> _The problem_: Print every line below exactly. Skip the pictures.

[Dataset entries]
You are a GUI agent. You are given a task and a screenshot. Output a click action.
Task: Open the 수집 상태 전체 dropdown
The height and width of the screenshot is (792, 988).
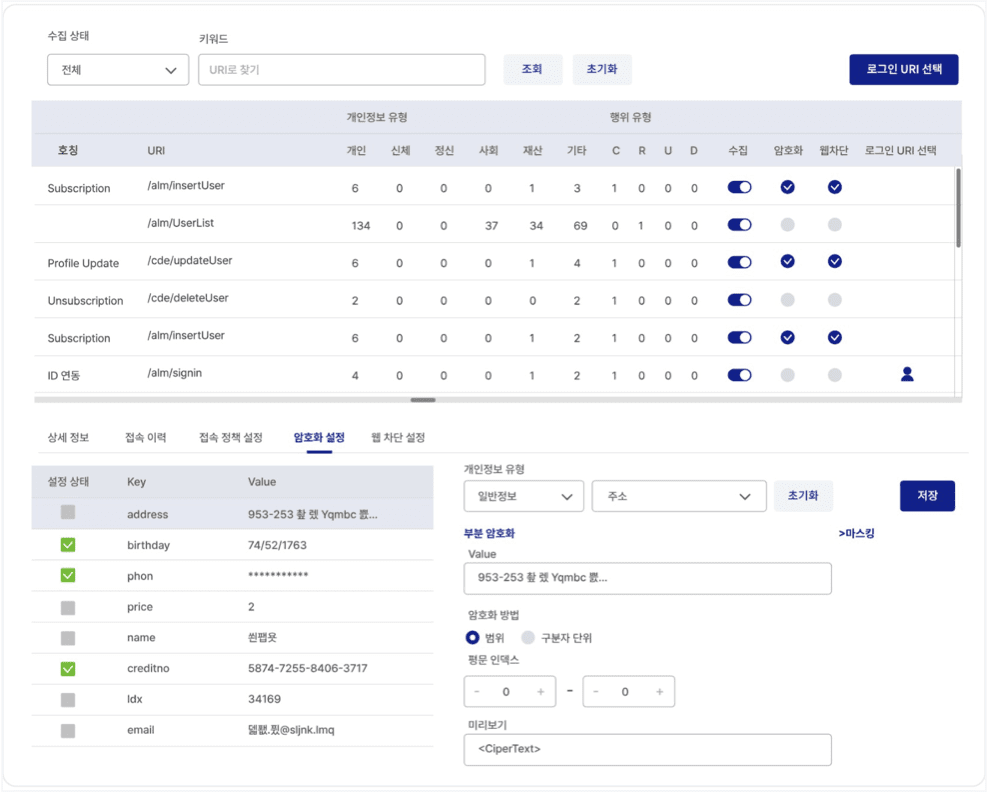pos(118,70)
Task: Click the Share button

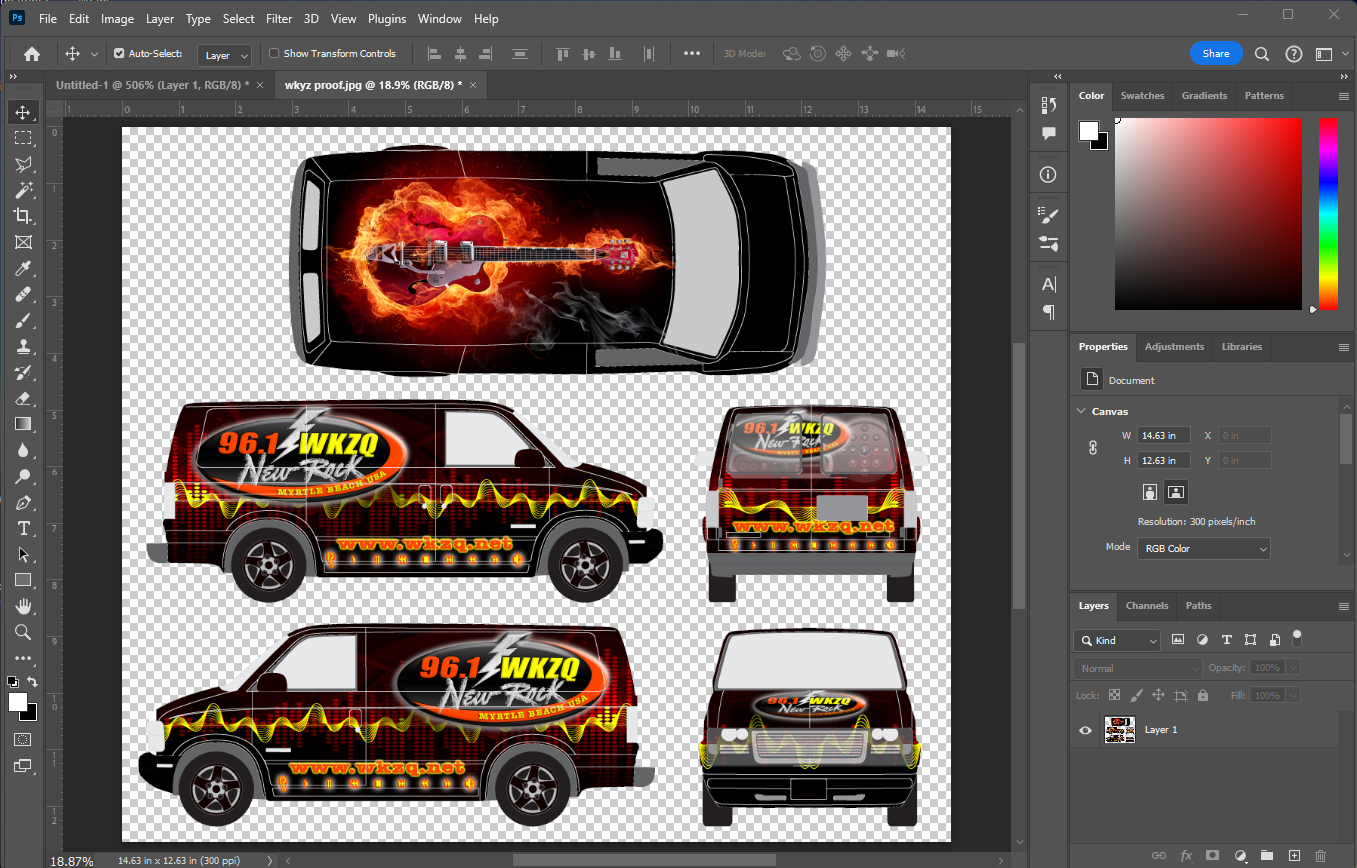Action: point(1215,54)
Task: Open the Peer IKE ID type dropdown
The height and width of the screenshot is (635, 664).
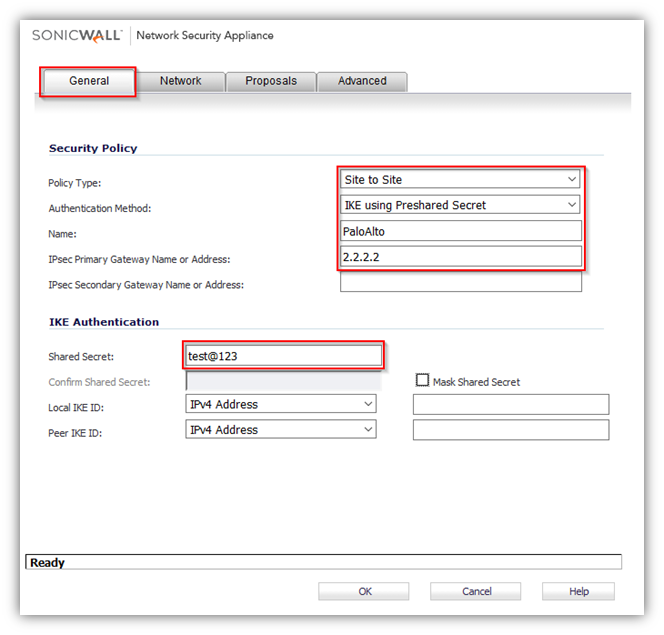Action: (x=281, y=430)
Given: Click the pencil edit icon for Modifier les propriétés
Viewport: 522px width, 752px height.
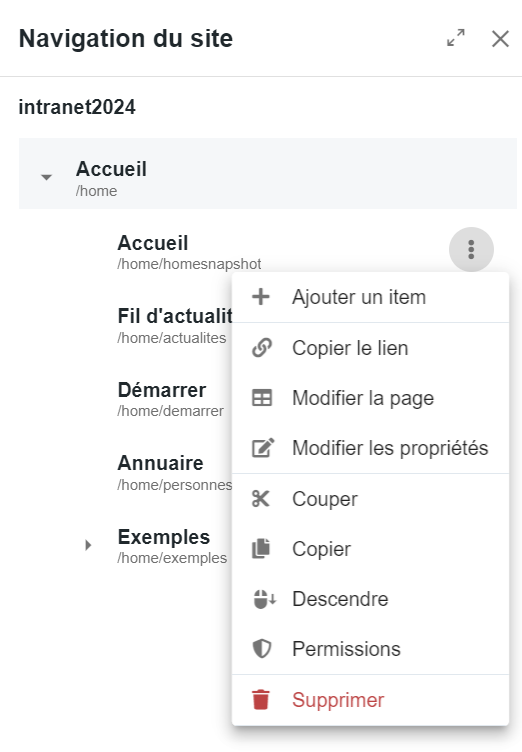Looking at the screenshot, I should (x=263, y=447).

> _Response below_:
You are a GUI agent. You are given a task and a screenshot. Output a click action.
Task: Open the 수집 상태 전체 dropdown
The height and width of the screenshot is (792, 988).
pos(118,70)
Task: Click the Share button

Action: point(1215,54)
Task: Open the Peer IKE ID type dropdown
The height and width of the screenshot is (635, 664).
Action: (x=281, y=430)
Given: Click the pencil edit icon for Modifier les propriétés
Viewport: 522px width, 752px height.
Looking at the screenshot, I should (x=263, y=447).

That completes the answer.